# Texte à lire
- - -

Par Philippe GrandcolasMuséum national d’histoire naturelle (MNHN) pour La Conversation

Cet article est publié en collaboration avec les chercheurs de l’ISYEB (Institut de Systématique, Évolution, Biodiversité, Muséum national d’Histoire naturelle, Sorbonne Universités). Ils proposent chaque mois une chronique scientifique de la biodiversité : « En direct des espèces ». Objectif : comprendre l’intérêt de décrire de nouvelles espèces et de cataloguer le vivant.

1 million d’espèces sur 8 en voie d’extinction, 2 millions en grand danger, de nombreux services rendus par la biodiversité qui déclinent fortement. Tel est le bilan alarmant rendu le 6 mai dernier par le rapport de l’IPBES sur la biodiversité.

Les travaux des 150 scientifiques experts, originaires de 132 pays, travaillant pour cette plate-forme intergouvernementale ont fort heureusement été relayés par la presse, les radios et télévisions du monde entier ; et ce sont plus de 500 médias accrédités qui couvraient cet évènement situé à Paris.

- - -

# Consigne
Recopiez sans aucune modification le passage du texte sur la biodiversité qui commence par « 1 million d’espèces sur » et s’achève sur « situé à Paris. ».

# Documents fournis
- - -

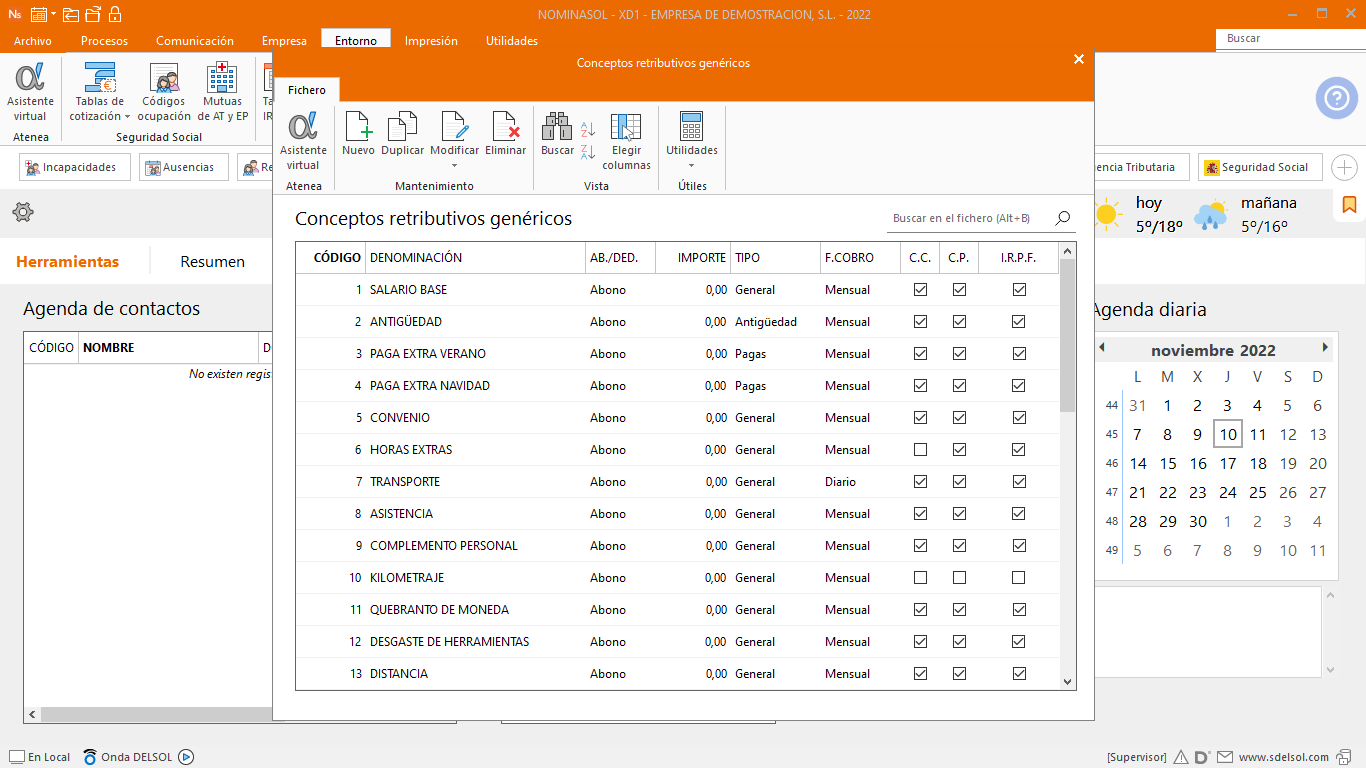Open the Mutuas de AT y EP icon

- - -

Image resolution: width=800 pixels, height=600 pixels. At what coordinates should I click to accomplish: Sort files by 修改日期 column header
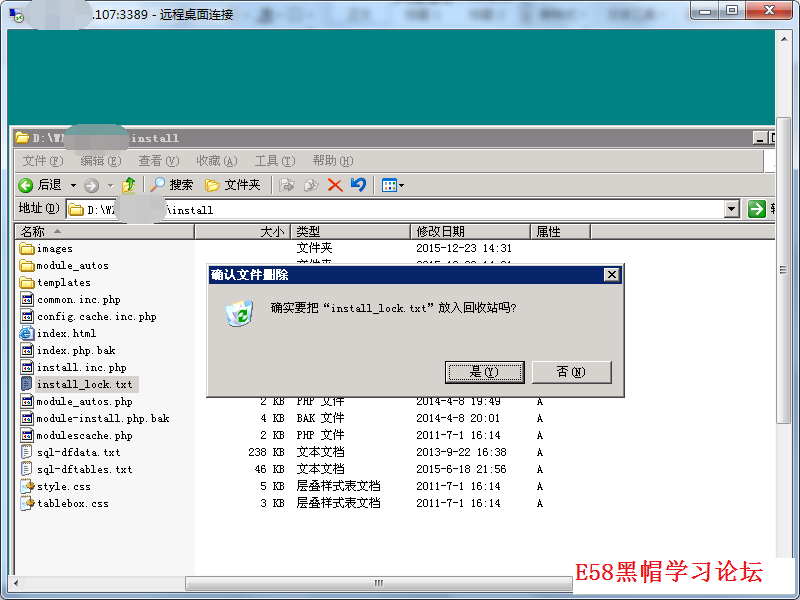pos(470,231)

- - -

# Exercice corrigé
1 million d’espèces sur 8 en voie d’extinction, 2 millions en grand danger, de nombreux services rendus par la biodiversité qui déclinent fortement. Tel est le bilan alarmant rendu le 6 mai dernier par le rapport de l’IPBES sur la biodiversité.

Les travaux des 150 scientifiques experts, originaires de 132 pays, travaillant pour cette plate-forme intergouvernementale ont fort heureusement été relayés par la presse, les radios et télévisions du monde entier ; et ce sont plus de 500 médias accrédités qui couvraient cet évènement situé à Paris.